Starting Date: July 2025
Prerequisites:
Will results be assigned to University: No
This student research project focuses on predicting and explaining drug toxicity using advanced machine learning techniques, specifically Graph Neural Networks (GNNs).
Graph Neural Networks are a modern, powerful class of machine learning models widely used across diverse fields, from chemistry to social networks. However, one of the major challenges with traditional GNNs is their “black-box” nature, where the functions they implement are complex and difficult to interpret. In this project, the student will explore how monotonic GNNs can bridge this gap by providing more understandable explanations for their predictions, which is essential in critical fields like drug toxicity prediction. This research could contribute to making GNNs more accessible and trustworthy for real-world applications, especially in fields where interpretability and regulatory compliance are paramount.

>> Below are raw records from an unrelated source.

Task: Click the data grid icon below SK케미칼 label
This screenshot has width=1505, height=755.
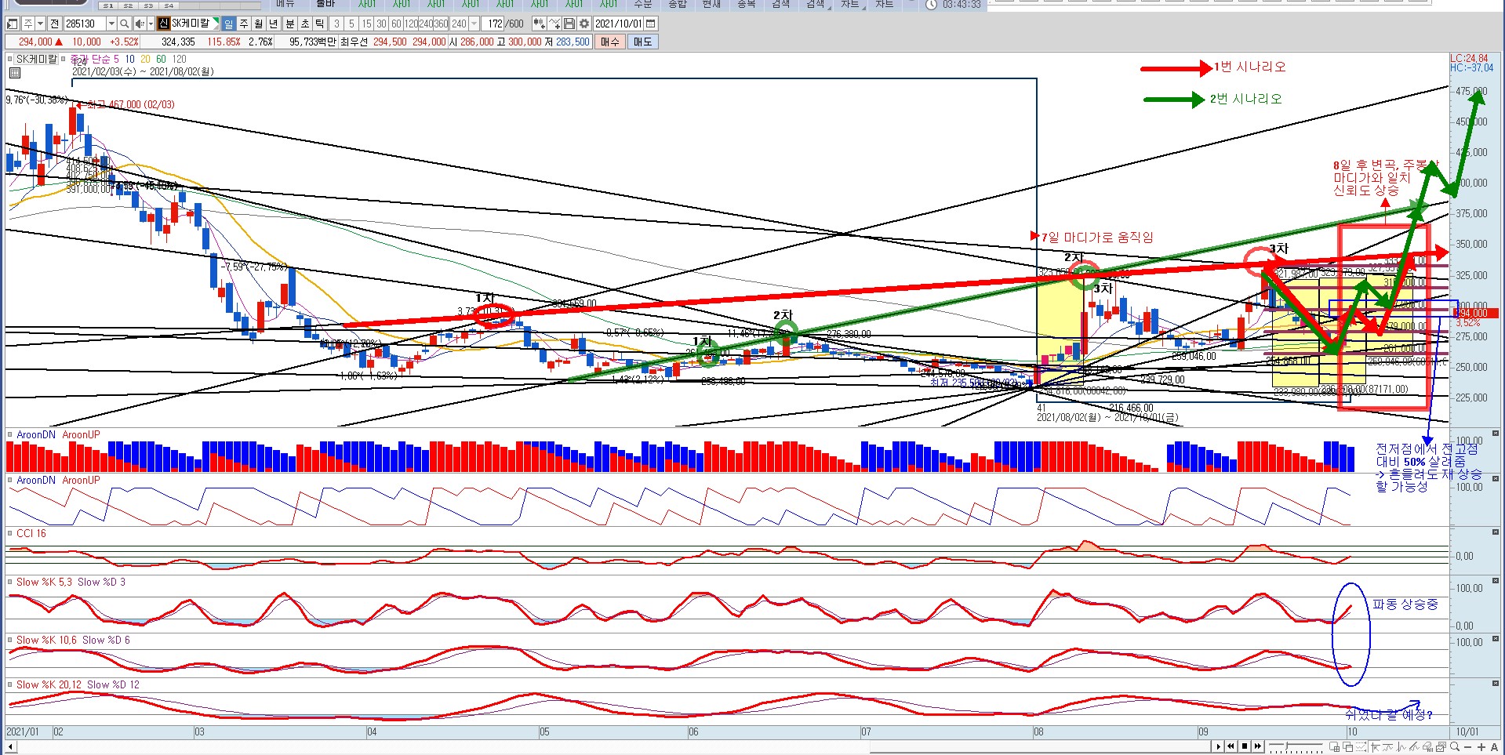Action: click(x=14, y=73)
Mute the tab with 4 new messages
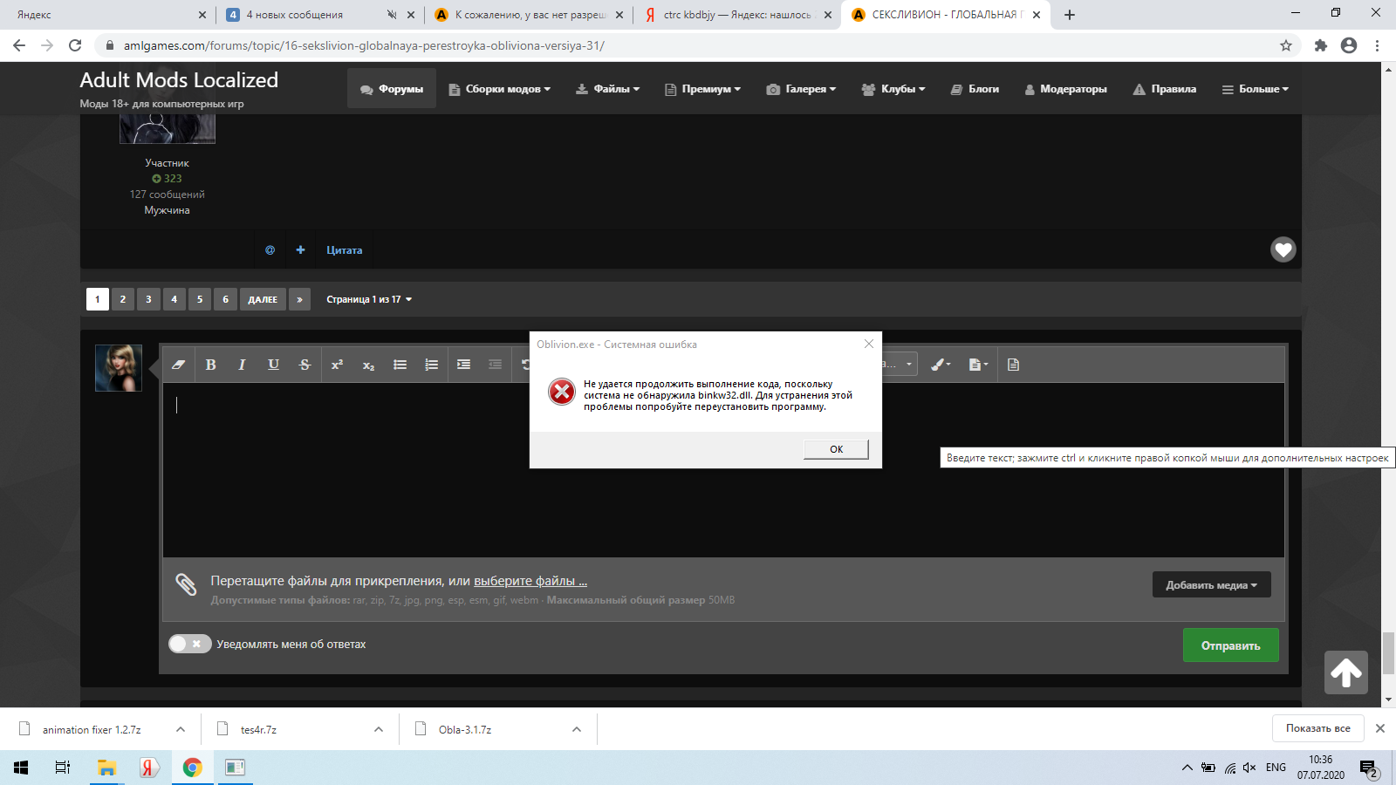Image resolution: width=1396 pixels, height=785 pixels. point(392,15)
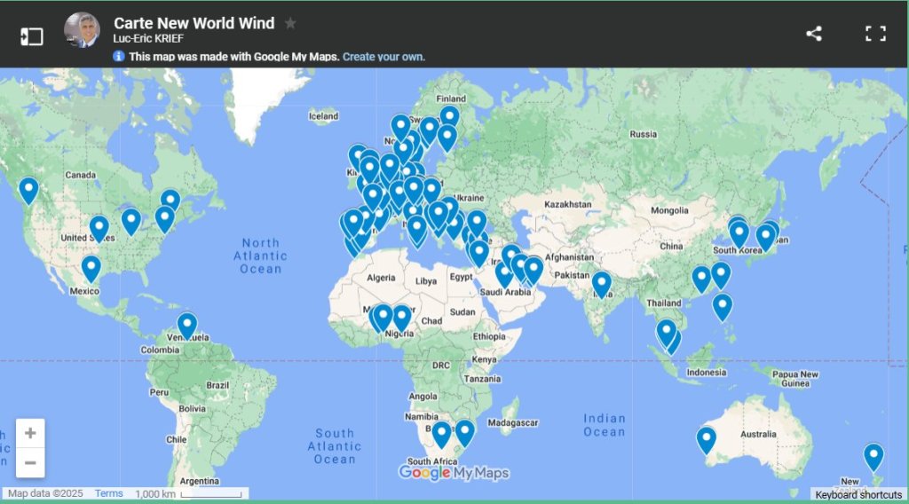Click the map pin over Venezuela

(186, 325)
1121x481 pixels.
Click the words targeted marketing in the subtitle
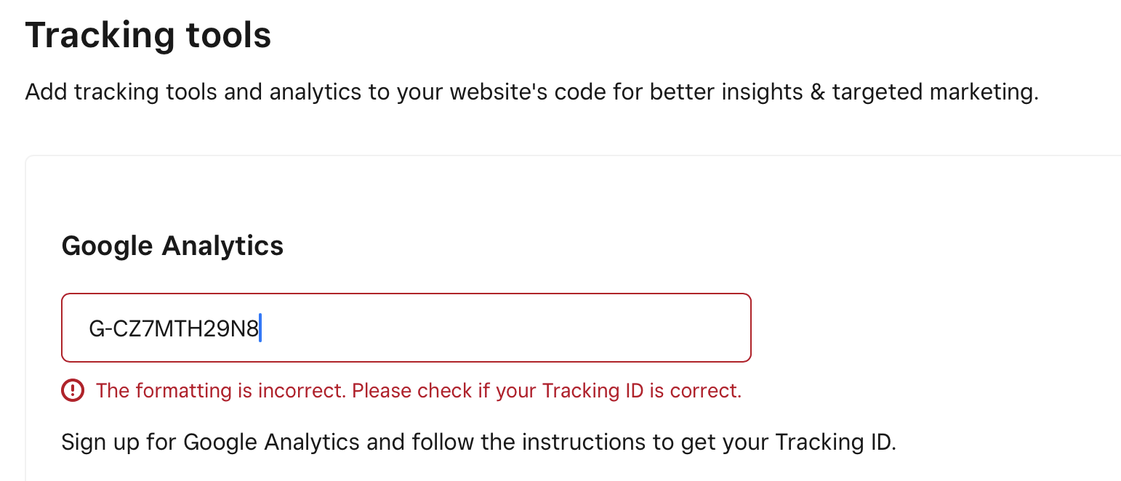[934, 92]
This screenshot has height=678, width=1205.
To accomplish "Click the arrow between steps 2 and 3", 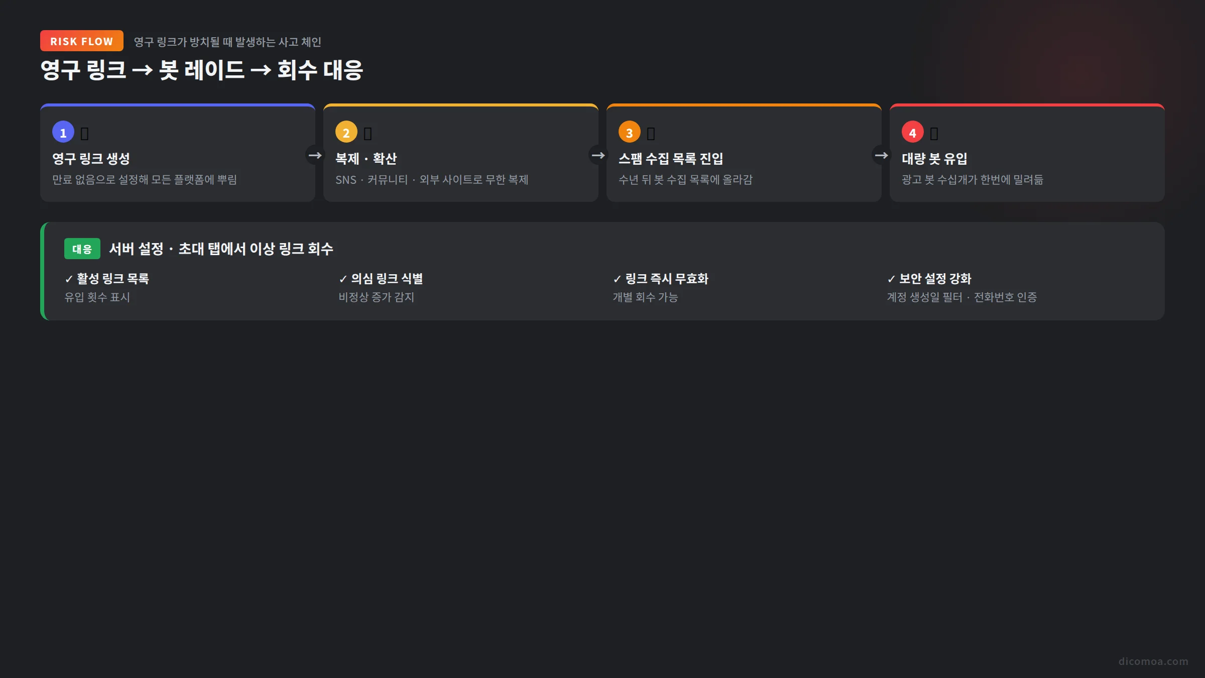I will [x=598, y=155].
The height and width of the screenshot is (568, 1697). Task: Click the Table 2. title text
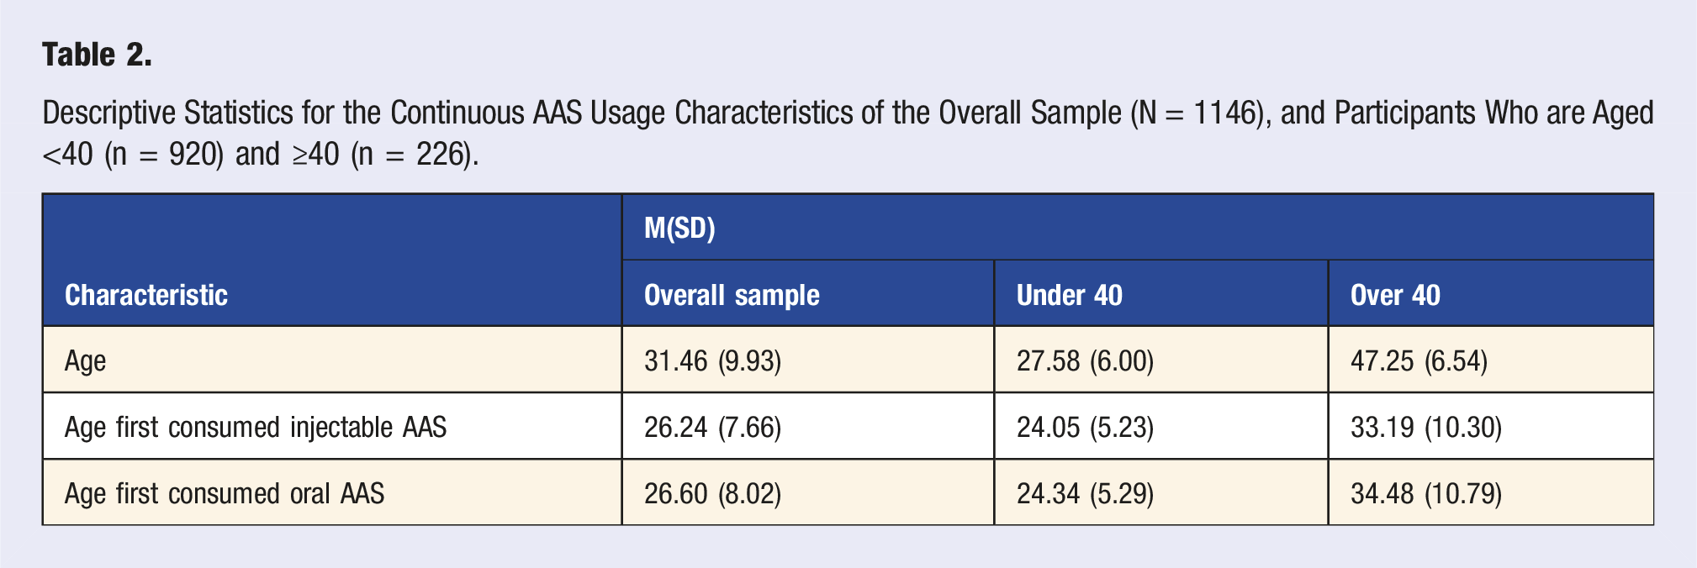[x=97, y=55]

The student will implement a monotonic GNN, a specialised type of GNN, to analyse a real-world database of drug candidates and predict their toxicity levels. Monotonic GNNs are unique in that they offer a crucial advantage: their predictions can be fully explained using logical, interpretable rules, making them more transparent than traditional GNNs. The student will extract these rules from the GNN model and compare them with the pre-existing explanations in the dataset, providing insights into the interpretability of machine learning models in the context of drug development.